Status:
COMPLETED
Afrezza With Basal Combination (ABC): Afrezza® Combined With AID Pump or Insulin Degludec in Adults With Type 1 Diabetes
Lead Sponsor:
Mannkind Corporation
Conditions:
Type 1 Diabetes
Eligibility:
All Genders
18+ years
Phase:
PHASE4
Brief Summary
A phase 4 study evaluating the efficacy of mealtime control with Afrezza in combination with an automated insulin pump or insulin degludec in adult subjects with type 1 diabetes
Detailed Description
MKC-TI-192 is a Phase 4, 90-day, randomized, three-arm, multicenter clinical trial evaluating the treatment paradigm and efficacy of Afrezza in controlling postprandial glucose in adult subjects (≥18 ...
Eligibility Criteria
Inclusion
- Subjects ≥18 years of age at the time of signing the informed consent form
- Clinical diagnosis of Type 1 Diabetes
- HbA1c ≥7.0% and \<11.0%
- Treatment with a CSII pump with an AID algorithm (Medtronic 670G/770G or Tandem Control IQ) for at least 3 months
- Ability to pay for their own RAA used in the insulin pump or injections, either through co-pay or self-pay, for the duration of the study
- Willingness to follow study procedures including discontinuing their insulin pump and transitioning to insulin degludec injections plus Afrezza
Exclusion
- A recent history of asthma (defined as using any medications to treat within the last year), chronic obstructive pulmonary disease (COPD), or any other clinically important pulmonary disease (e.g., cystic fibrosis, bronchopulmonary dysplasia), or significant congenital or acquired cardiopulmonary disease
- History of serious complications of diabetes (e.g., active proliferative retinopathy or symptomatic autonomic neuropathy)
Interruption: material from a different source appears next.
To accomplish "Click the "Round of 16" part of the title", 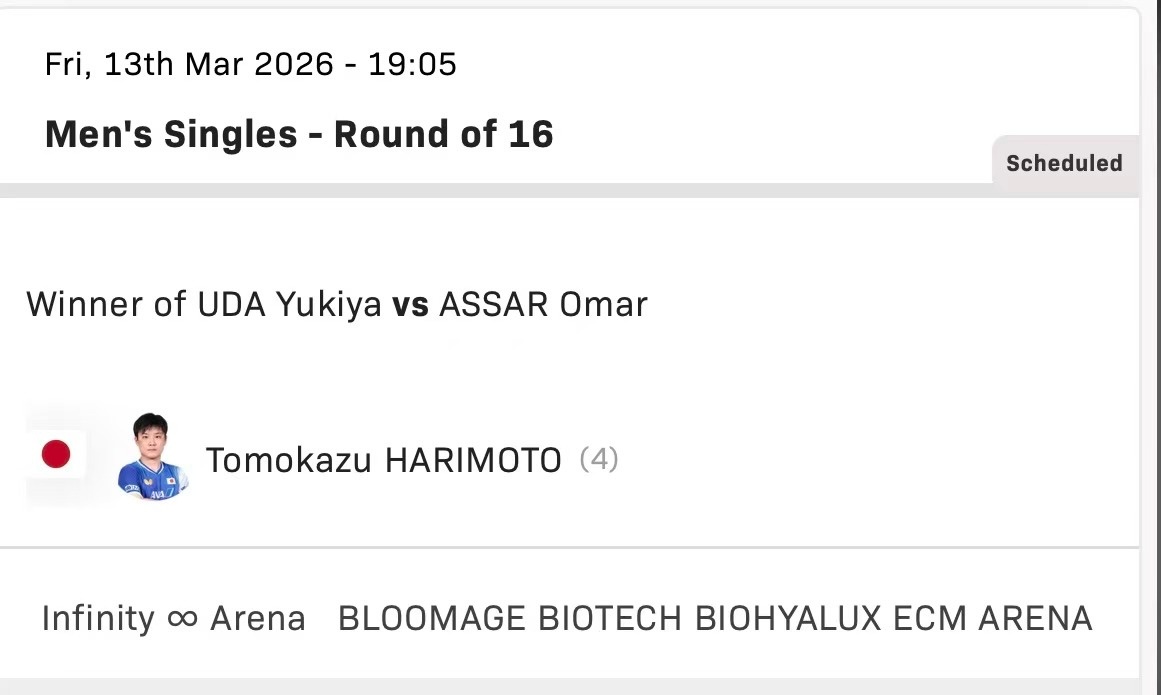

- History of hypersensitivity to insulin or any of the Afrezza excipients
- On dialysis
- Respiratory tract infection within 14 days before screening (subject may return 14 days after resolution of symptoms for rescreening)
- Exposure to any investigational drug in the past 30 days or an investigational device in the past 2 weeks
- Adrenal insufficiency, active use of steroids or planned steroid use
- Hypothyroidism not controlled, as defined by thyroid stimulating hormone (TSH) outside the upper limit of the reference range by \>1.5 × in the last 6 months, according to the local laboratory reference range
- Hyperthyroidism not controlled, as defined by TSH below the normal reference range, according to the local laboratory
- Use of antiadrenergic drugs (e.g., beta blockers and clonidine)
- Any concurrent illness (other than diabetes mellitus) not controlled by a stable therapeutic regimen
- History of a significant eating disorder (e.g., anorexia or bulimia nervosa)
- Current drug or alcohol abuse or a history of drug or alcohol abuse that, in the opinion of the Investigator or the Sponsor, would make the subject an unsuitable candidate for participation in the study
- History of smoking (includes cigarettes, cigars, pipes, vaping devices, and marijuana) in the 6 months before screening
- Female subject who is pregnant, breast-feeding, intends to become pregnant, or is of child-bearing potential and not using adequate contraceptive methods as required by local regulation or practice (may include sexual abstinence)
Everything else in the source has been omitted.